Problem requirements →
All of the data is to be set down again without any alteration.

START Records for the exercise

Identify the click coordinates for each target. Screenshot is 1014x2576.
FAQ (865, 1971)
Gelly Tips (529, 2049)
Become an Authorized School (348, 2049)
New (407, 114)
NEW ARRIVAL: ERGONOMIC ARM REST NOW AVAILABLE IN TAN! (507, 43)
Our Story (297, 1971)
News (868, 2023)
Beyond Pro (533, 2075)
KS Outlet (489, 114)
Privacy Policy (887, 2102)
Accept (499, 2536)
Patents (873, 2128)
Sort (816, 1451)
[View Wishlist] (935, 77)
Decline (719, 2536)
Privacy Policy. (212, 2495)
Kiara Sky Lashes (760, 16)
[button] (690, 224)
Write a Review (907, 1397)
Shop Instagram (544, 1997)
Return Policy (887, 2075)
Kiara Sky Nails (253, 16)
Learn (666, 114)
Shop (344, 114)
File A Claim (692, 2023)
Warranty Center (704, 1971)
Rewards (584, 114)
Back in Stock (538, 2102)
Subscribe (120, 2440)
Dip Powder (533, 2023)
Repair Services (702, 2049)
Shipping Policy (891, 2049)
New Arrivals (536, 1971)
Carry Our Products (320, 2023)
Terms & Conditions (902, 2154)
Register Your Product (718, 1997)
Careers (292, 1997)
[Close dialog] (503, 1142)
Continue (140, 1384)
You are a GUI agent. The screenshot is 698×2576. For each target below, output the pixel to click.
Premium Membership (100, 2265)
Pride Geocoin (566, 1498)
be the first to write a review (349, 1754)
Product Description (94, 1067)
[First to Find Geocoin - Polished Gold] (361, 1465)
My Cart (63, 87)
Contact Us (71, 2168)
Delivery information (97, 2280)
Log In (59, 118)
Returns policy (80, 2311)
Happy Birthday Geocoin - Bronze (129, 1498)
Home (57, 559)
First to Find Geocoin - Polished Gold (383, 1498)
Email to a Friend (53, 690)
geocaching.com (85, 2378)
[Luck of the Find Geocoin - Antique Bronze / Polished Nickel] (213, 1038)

END Records for the exercise

Task answer →
Identify the click coordinates for each target. Screenshot is 1014x2576.
FAQ (865, 1971)
Gelly Tips (529, 2049)
Become an Authorized School (348, 2049)
New (407, 114)
NEW ARRIVAL: ERGONOMIC ARM REST NOW AVAILABLE IN TAN! (507, 43)
Our Story (297, 1971)
News (868, 2023)
Beyond Pro (533, 2075)
KS Outlet (489, 114)
Privacy Policy (887, 2102)
Accept (499, 2536)
Patents (873, 2128)
Sort (816, 1451)
[View Wishlist] (935, 77)
Decline (719, 2536)
Privacy Policy. (212, 2495)
Kiara Sky Lashes (760, 16)
[button] (690, 224)
Write a Review (907, 1397)
Shop Instagram (544, 1997)
Return Policy (887, 2075)
Kiara Sky Nails (253, 16)
Learn (666, 114)
Shop (344, 114)
File A Claim (692, 2023)
Warranty Center (704, 1971)
Rewards (584, 114)
Back in Stock (538, 2102)
Subscribe (120, 2440)
Dip Powder (533, 2023)
Repair Services (702, 2049)
Shipping Policy (891, 2049)
New Arrivals (536, 1971)
Carry Our Products (320, 2023)
Terms & Conditions (902, 2154)
Register Your Product (718, 1997)
Careers (292, 1997)
[Close dialog] (503, 1142)
Continue (140, 1384)
You are a GUI agent. The screenshot is 698×2576. For each target below, output the pixel to click.
Premium Membership (100, 2265)
Pride Geocoin (566, 1498)
be the first to write a review (349, 1754)
Product Description (94, 1067)
[First to Find Geocoin - Polished Gold] (361, 1465)
My Cart (63, 87)
Contact Us (71, 2168)
Delivery information (97, 2280)
Log In (59, 118)
Returns policy (80, 2311)
Happy Birthday Geocoin - Bronze (129, 1498)
Home (57, 559)
First to Find Geocoin - Polished Gold (383, 1498)
Email to a Friend (53, 690)
geocaching.com (85, 2378)
[Luck of the Find Geocoin - Antique Bronze / Polished Nickel] (213, 1038)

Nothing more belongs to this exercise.